For Saturday, I called a "Board Meeting" in Santa Cruz East Side, with five of my friends. Thinking that this can be fairly "big" and also very crowded, I have taken my 6'6 and also the 9'0 Doyle Foamy. I know a lot of you will probably cringe when I talk about this board, but this is the thing with me. On numerous occasions, I have seen many great surfers surfing with it, especially in Santa Cruz. And on Sunday I switched to 9'0 Takayama DT4 so on this report I am going to write about these two boards that I own.
So on Saturday, the condition was a bit challenging than, say a summer day, but it was just perfect for me because the waves were just strong and big enough and I could really take advantage of the situation with the condition and the board. One of the things that I am really starting to realize is, definitely, the performance of the board. It is really true when someone says that the foamy sucks in terms of the performance. One major drawback of this setup is that everything takes an extra effort outside of paddling. But even paddling isn't all that easy, and in fact my DT4 actually glides much better. The whole point of this is that I am now at the point that I understand better about the performance of something.
So what exactly are wrong with this setup? The first one is the sheer weight of the thing. It is much heavier than any surf boards that I know of at this size and length. While it floats fine, this seems to cause a lot of problem in take offs. The second issue with this is that turning takes a lot more effort. This is good and bad. It is good that the board won't slip away underneath you as easily, and you have to make an extra effort to make the board respond. This is also good in a sense that it really teach you what you should really do to the board to make the turn happen. The next day when I got on to the DT4, turning was so crisp, but I would not say it is easy, but definitely a board like DT4 the response and sensitivity to what you do on the board is like a night and a day. The DT4 also gets into the glide significantly better than the foamy board.
Another significant change in these two sessions is that I have not been riding longer boards for a while mainly because I have been just too lazy to load a long board. Two short boards fit between the driver and the passenger seat but when fitting a long board inside, that will take up the whole passenger side.
But I have made re-discoveries in long boarding. I can take off on a lot more different kinds of waves with it, than trying to position right with a short board. And when I take off, with the power and the speed, I can ride longer extracting every bit of the power the waves have to offer, and also with an added speed connecting among sections is much more possible.
The take home message from these two days is that I still deserve to learn a lot from both foam and hard boards, and I will continue to be practicing on both and that kind of things are really fun!
Thursday, January 05, 2006
So this is already the 5th and finally I got the first session of 2006. Both Dog Haus and I felt that we got rusty from not surfing.

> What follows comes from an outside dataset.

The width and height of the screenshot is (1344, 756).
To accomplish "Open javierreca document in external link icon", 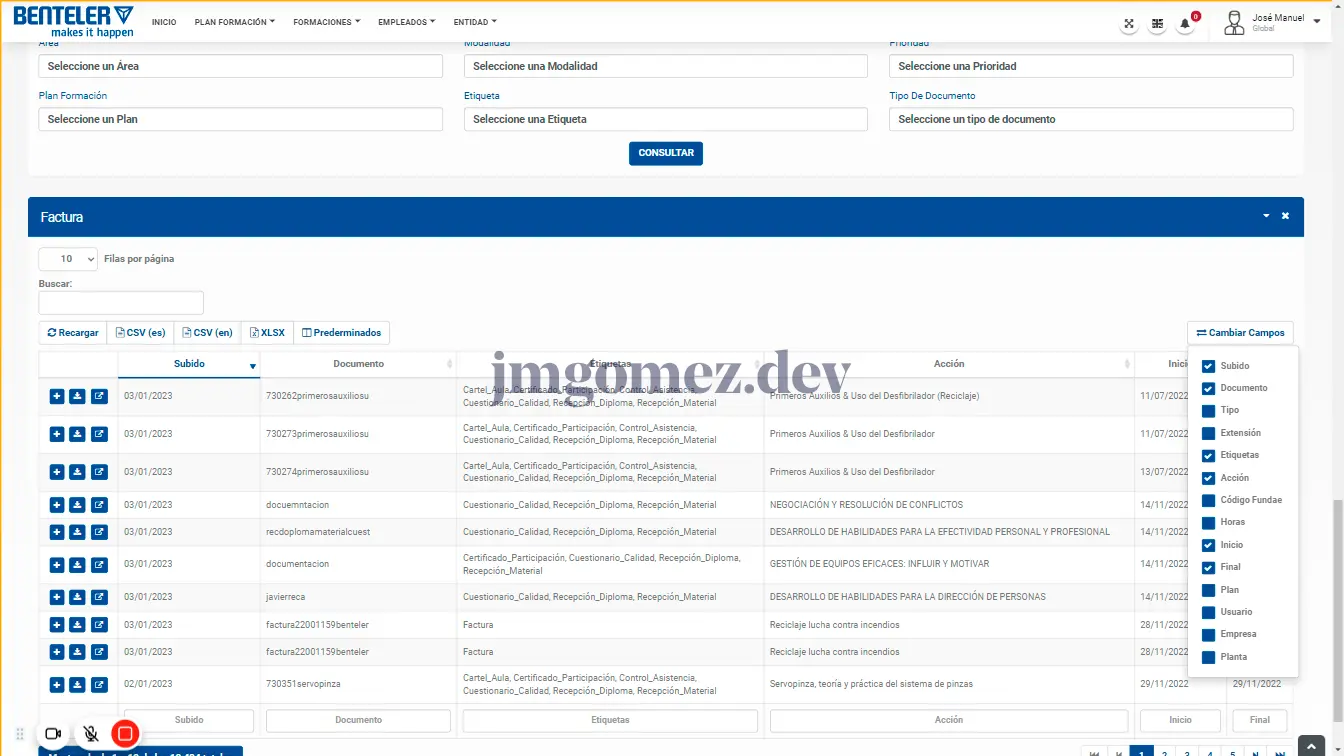I will pos(99,597).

I tried to keep my hips and knees in shape by riding the Indo board during this time, which, by the way, is extremely helpful and I really should use it all the time regardless of I am surfing or not.
Oh, but it was so nice this morning! We had blue skies, and breaks were not much bigger than shoulder, and to top that off, it was glassy and offshore. So it was a nice welcome back introduction. As usual both of us caught a lot of waves. As with me and as usual, I sat inside and waited for either closeout reforms when big sets are passing through and when smaller sets builds up inside, I practiced a lot of ups and downs. My favorite Surftech 6'6 just worked perfectly especially on small but good shaped waves on the inside. Everything from getting out to taking off right into the face worked out nicely and I had some short but sweet drop downs, nice long rides as well as some fun recoveries after the waves closed out on some take offs.
I am looking forward to more fun and improvement in my surfing skills this year!